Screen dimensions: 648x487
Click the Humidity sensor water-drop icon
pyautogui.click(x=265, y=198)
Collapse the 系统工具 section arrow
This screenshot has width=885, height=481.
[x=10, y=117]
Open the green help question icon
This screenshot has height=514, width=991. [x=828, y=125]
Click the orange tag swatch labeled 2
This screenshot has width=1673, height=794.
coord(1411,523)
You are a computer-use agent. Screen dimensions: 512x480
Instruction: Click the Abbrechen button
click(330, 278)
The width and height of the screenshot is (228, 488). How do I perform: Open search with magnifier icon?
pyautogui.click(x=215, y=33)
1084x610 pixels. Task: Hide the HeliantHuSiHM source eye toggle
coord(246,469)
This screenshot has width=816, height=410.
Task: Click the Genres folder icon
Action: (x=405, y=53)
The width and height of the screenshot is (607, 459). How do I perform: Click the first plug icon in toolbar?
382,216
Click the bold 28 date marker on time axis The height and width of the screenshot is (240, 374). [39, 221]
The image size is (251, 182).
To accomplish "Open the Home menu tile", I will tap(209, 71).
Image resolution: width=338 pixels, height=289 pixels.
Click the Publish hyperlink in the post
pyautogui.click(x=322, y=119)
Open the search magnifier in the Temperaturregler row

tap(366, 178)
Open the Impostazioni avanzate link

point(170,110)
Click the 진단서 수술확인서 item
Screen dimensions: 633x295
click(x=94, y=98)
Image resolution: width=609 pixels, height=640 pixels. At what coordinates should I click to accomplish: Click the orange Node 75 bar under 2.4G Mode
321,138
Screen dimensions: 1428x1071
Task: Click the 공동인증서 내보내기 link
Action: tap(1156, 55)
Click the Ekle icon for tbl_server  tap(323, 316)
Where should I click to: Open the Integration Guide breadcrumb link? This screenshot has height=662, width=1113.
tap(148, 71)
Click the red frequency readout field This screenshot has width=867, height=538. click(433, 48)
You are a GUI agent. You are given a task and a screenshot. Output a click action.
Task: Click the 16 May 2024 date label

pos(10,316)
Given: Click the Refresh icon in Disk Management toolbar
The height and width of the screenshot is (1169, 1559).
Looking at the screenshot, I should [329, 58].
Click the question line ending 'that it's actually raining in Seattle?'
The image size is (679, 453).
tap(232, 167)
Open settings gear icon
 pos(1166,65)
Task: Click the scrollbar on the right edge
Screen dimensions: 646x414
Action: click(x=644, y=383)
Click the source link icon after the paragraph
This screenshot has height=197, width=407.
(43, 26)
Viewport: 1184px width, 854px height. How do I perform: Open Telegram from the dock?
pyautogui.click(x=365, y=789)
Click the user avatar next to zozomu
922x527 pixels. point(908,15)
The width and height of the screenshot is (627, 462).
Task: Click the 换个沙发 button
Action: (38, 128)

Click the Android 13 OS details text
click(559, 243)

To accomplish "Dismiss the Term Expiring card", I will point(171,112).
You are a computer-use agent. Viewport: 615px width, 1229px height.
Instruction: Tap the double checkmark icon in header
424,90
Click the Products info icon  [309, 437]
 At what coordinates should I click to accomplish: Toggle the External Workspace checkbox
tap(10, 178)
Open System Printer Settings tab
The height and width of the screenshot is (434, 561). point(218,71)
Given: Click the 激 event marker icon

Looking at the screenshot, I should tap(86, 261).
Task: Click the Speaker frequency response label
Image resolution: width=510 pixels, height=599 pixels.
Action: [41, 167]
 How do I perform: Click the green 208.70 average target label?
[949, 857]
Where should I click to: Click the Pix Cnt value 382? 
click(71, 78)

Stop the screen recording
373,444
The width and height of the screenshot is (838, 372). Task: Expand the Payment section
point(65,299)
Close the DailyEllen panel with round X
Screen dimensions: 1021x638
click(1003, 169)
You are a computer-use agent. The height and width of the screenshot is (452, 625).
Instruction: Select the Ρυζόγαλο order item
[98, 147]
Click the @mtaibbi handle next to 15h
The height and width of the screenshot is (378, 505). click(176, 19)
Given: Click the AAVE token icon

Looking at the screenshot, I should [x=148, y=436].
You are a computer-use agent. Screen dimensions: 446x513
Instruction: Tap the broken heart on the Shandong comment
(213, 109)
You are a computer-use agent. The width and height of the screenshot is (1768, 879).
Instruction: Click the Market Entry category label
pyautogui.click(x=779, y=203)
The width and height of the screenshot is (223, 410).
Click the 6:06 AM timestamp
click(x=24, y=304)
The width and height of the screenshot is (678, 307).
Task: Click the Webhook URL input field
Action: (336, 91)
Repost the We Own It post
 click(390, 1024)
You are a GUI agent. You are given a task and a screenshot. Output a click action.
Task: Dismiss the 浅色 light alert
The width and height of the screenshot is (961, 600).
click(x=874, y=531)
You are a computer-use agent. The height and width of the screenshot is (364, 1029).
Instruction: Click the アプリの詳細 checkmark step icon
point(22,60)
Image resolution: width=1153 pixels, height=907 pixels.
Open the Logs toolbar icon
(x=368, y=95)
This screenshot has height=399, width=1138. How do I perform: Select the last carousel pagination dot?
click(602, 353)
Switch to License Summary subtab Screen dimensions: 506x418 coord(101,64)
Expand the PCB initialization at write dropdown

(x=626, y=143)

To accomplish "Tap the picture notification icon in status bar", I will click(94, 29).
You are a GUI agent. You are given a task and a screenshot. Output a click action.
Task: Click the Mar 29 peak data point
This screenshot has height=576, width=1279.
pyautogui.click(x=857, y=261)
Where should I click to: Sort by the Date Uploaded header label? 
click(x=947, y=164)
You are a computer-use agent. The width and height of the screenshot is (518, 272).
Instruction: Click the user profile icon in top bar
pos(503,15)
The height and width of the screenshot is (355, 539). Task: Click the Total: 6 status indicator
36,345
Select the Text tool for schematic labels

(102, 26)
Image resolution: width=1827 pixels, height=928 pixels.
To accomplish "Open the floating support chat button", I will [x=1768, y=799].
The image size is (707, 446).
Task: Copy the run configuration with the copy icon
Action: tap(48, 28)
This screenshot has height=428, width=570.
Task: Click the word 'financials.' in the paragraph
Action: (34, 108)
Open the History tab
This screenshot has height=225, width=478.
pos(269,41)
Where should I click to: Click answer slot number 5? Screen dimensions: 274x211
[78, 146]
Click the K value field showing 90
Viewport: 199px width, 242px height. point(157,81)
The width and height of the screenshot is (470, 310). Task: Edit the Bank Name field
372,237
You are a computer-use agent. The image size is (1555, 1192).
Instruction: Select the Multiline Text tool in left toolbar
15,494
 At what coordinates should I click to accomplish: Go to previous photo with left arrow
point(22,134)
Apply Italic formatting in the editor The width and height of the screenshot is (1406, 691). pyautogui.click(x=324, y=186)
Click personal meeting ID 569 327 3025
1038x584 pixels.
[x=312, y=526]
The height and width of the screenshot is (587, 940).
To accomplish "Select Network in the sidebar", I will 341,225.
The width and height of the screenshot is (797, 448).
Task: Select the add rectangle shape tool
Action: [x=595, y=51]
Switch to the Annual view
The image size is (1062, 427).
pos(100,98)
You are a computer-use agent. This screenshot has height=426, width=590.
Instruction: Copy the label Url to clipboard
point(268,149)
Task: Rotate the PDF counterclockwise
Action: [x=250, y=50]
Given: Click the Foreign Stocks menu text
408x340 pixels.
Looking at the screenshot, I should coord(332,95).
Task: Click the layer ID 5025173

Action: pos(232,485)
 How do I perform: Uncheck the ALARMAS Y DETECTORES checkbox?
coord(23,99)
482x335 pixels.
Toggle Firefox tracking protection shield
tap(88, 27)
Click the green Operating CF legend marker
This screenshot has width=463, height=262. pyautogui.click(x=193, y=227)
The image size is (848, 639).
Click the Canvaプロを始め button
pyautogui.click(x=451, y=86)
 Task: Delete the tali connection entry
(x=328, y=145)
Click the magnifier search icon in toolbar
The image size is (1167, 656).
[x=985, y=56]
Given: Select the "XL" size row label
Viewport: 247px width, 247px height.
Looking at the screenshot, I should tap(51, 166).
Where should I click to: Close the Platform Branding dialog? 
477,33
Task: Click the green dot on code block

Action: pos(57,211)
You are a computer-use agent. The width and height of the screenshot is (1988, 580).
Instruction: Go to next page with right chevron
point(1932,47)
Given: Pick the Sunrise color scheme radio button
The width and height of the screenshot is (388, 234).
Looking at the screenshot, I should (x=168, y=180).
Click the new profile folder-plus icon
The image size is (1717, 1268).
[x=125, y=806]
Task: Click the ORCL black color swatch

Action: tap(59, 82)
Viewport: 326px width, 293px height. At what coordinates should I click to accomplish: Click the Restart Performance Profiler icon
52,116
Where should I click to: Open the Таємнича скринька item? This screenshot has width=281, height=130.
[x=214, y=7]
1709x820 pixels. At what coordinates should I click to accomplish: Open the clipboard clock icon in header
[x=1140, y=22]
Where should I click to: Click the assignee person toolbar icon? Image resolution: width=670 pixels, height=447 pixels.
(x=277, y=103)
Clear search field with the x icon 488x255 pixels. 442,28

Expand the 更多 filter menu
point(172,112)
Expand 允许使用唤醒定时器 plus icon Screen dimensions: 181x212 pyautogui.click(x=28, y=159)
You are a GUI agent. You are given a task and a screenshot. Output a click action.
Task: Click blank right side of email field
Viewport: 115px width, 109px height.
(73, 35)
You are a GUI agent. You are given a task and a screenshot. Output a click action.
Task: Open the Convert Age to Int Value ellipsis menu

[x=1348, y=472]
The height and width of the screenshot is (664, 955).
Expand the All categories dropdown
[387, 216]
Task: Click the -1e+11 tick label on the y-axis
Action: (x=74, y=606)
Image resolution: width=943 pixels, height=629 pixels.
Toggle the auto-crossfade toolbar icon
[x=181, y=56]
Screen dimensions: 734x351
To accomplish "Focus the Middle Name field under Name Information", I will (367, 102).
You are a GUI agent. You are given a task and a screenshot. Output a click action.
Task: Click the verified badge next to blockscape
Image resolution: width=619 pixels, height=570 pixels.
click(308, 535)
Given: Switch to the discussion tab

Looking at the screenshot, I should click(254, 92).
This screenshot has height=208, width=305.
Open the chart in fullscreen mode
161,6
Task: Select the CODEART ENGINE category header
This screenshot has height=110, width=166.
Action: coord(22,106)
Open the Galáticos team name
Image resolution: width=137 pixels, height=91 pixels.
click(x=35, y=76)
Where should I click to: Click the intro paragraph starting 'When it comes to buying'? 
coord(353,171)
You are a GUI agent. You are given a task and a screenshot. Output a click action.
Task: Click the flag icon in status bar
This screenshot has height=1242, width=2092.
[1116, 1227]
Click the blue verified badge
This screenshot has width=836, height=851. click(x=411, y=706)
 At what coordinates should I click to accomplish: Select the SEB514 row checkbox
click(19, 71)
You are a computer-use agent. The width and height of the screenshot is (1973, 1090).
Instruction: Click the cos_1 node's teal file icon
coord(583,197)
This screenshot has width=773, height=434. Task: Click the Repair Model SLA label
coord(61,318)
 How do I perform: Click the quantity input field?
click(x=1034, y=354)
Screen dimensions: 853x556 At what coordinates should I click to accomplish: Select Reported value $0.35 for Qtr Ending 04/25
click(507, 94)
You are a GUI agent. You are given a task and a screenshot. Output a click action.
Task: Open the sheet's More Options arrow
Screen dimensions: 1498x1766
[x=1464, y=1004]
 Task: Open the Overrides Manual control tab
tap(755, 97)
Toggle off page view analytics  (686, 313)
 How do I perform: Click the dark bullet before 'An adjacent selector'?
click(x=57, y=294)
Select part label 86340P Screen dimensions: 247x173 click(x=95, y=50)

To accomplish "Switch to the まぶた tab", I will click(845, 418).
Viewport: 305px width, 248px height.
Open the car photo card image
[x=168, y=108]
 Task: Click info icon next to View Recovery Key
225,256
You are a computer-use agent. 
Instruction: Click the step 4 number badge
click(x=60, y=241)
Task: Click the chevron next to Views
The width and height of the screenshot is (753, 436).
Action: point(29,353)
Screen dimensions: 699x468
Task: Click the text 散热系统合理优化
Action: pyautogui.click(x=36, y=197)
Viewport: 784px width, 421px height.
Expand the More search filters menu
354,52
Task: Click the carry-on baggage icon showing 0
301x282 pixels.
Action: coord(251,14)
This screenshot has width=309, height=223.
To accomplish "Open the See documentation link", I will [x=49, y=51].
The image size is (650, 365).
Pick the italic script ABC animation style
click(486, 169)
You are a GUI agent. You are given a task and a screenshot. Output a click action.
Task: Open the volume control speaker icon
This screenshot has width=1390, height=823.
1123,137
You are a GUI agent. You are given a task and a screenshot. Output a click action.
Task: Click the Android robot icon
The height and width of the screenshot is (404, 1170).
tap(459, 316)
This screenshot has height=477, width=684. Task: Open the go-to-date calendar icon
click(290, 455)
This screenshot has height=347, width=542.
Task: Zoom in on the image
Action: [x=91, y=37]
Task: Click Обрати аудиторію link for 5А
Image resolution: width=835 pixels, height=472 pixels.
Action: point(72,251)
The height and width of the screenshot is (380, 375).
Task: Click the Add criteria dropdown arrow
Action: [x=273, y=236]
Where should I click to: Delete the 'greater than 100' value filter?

# # # # #

### ENUNCIADO DEL EJERCICIO
Por favor, copia de nuevo el material que empieza en la línea que contiene "Task: Click the carry-on" y termina en la que contiene "tap(459, 316)", cambiando "Android" por "Apple" sin alterar nada más.

### RESPUESTA AL PROBLEMA
Task: Click the carry-on baggage icon showing 0
301x282 pixels.
Action: coord(251,14)
This screenshot has width=309, height=223.
To accomplish "Open the See documentation link", I will [x=49, y=51].
The image size is (650, 365).
Pick the italic script ABC animation style
click(486, 169)
You are a GUI agent. You are given a task and a screenshot. Output a click action.
Task: Open the volume control speaker icon
This screenshot has width=1390, height=823.
1123,137
You are a GUI agent. You are given a task and a screenshot. Output a click action.
Task: Click the Apple robot icon
The height and width of the screenshot is (404, 1170).
tap(459, 316)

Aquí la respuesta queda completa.